[Exercise goal]
Would you return, word for word, the lines of the data below from the line with "You are a GUI" through the line with "The image size is (760, 995).", and no others?

[Data records]
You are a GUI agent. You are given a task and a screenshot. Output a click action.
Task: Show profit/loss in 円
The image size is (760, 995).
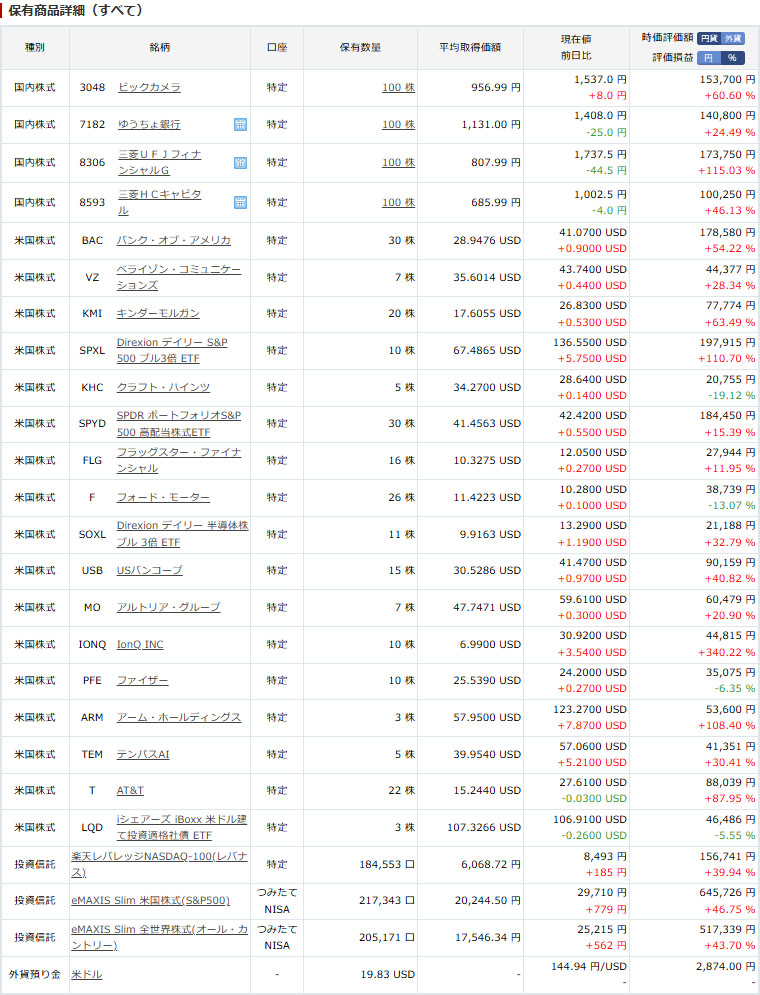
* * *
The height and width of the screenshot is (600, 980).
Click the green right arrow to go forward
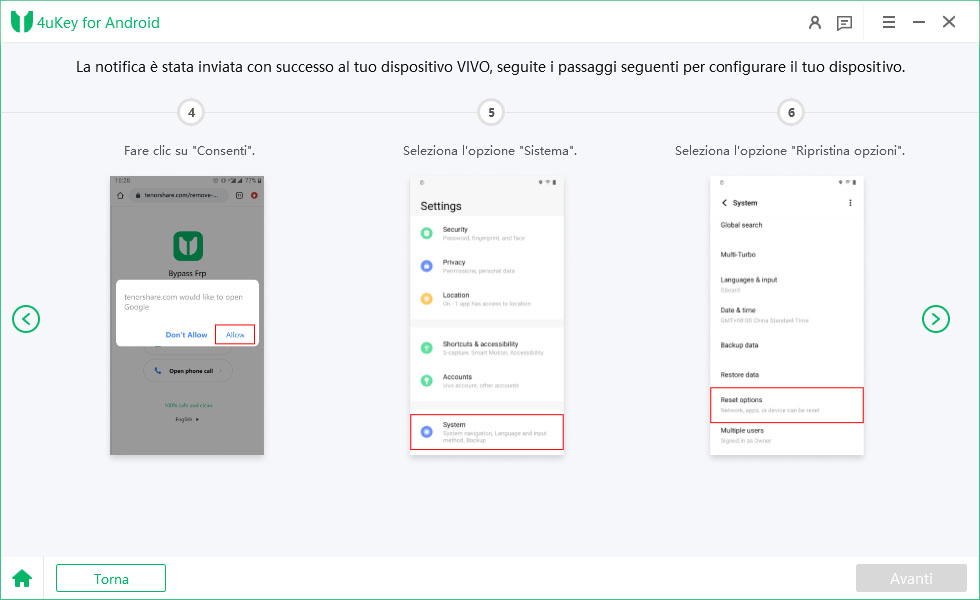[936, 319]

[Response below]
You are a GUI agent. You are given a task and a screenshot. Output a click action.
Task: Show profit/loss in 円
The image size is (760, 995).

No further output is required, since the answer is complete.